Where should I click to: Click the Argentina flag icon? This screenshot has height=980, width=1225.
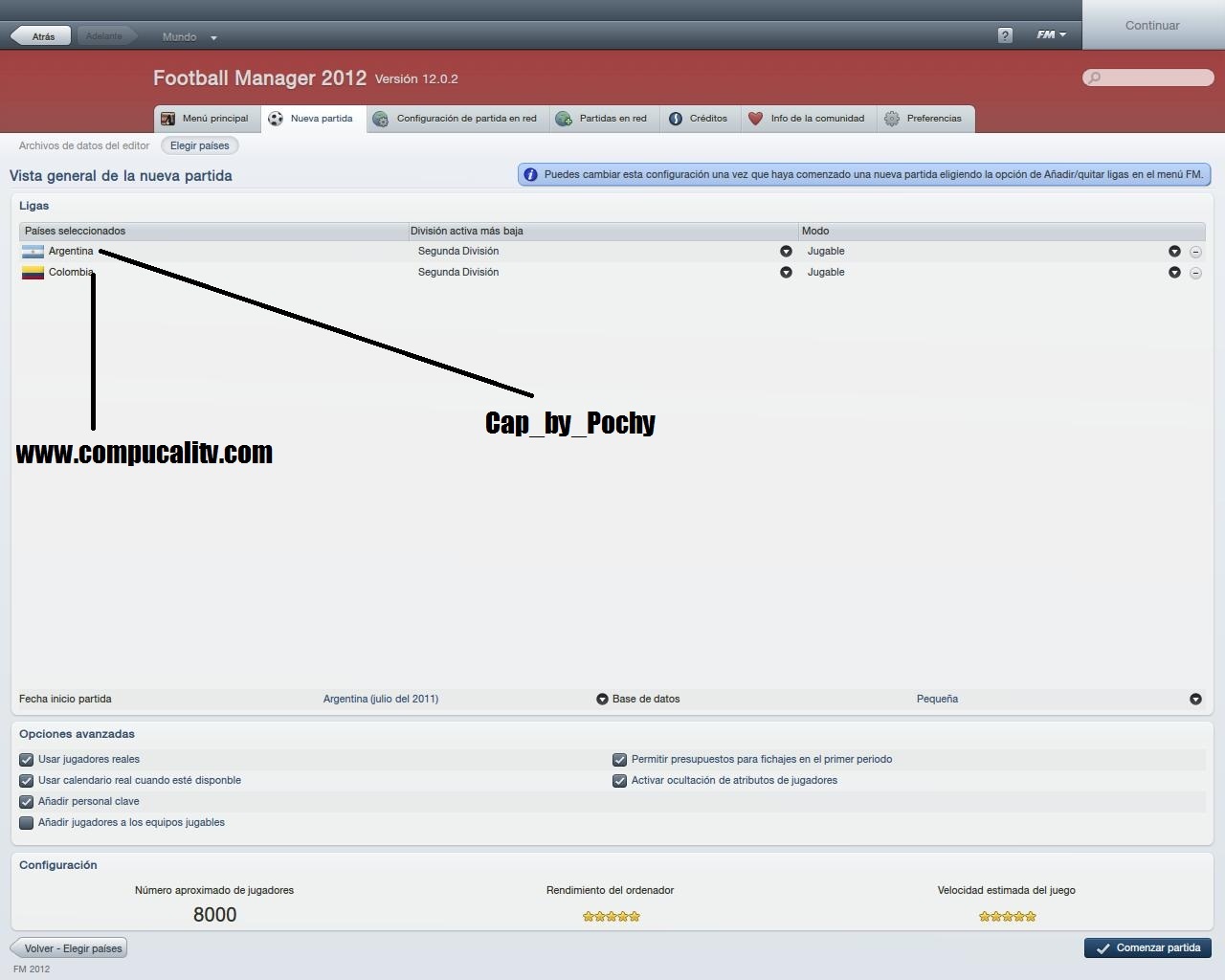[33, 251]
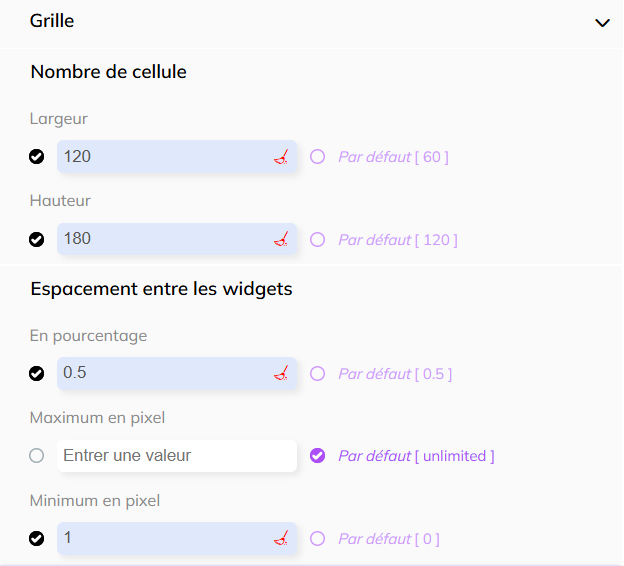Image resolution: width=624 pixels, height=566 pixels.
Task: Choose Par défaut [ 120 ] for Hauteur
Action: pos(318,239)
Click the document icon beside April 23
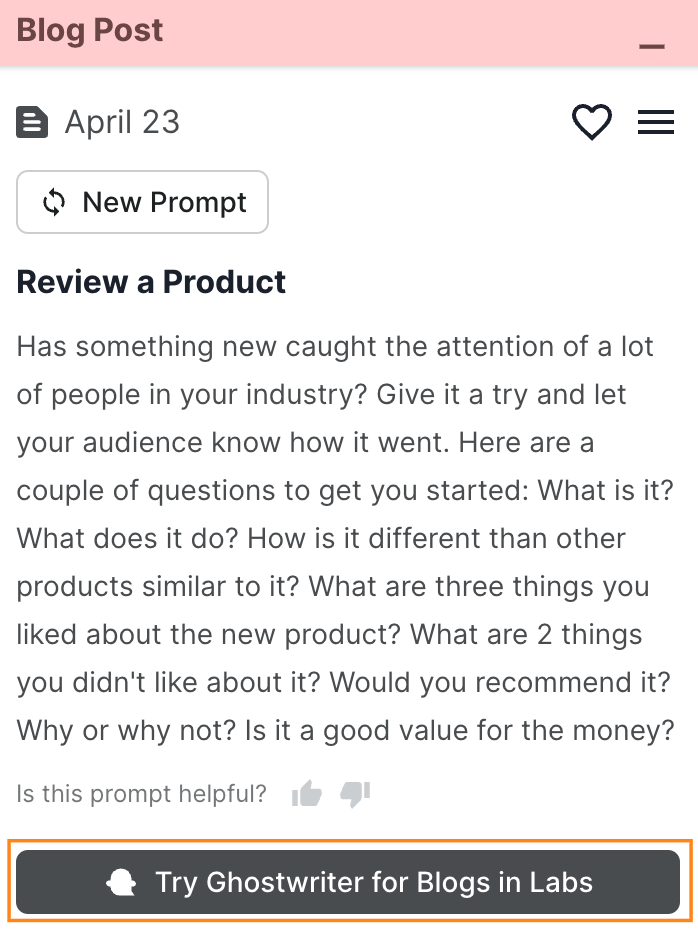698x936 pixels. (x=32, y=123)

→ The task: Transcribe the listing above verbatim. Omit the pictures.

→ Answer space:
Where should I click to: Click the Argentina flag icon? This screenshot has height=980, width=1225.
[33, 251]
Image resolution: width=624 pixels, height=566 pixels.
Task: Choose Par défaut [ 120 ] for Hauteur
Action: pos(318,239)
Click the document icon beside April 23
698x936 pixels. (x=32, y=123)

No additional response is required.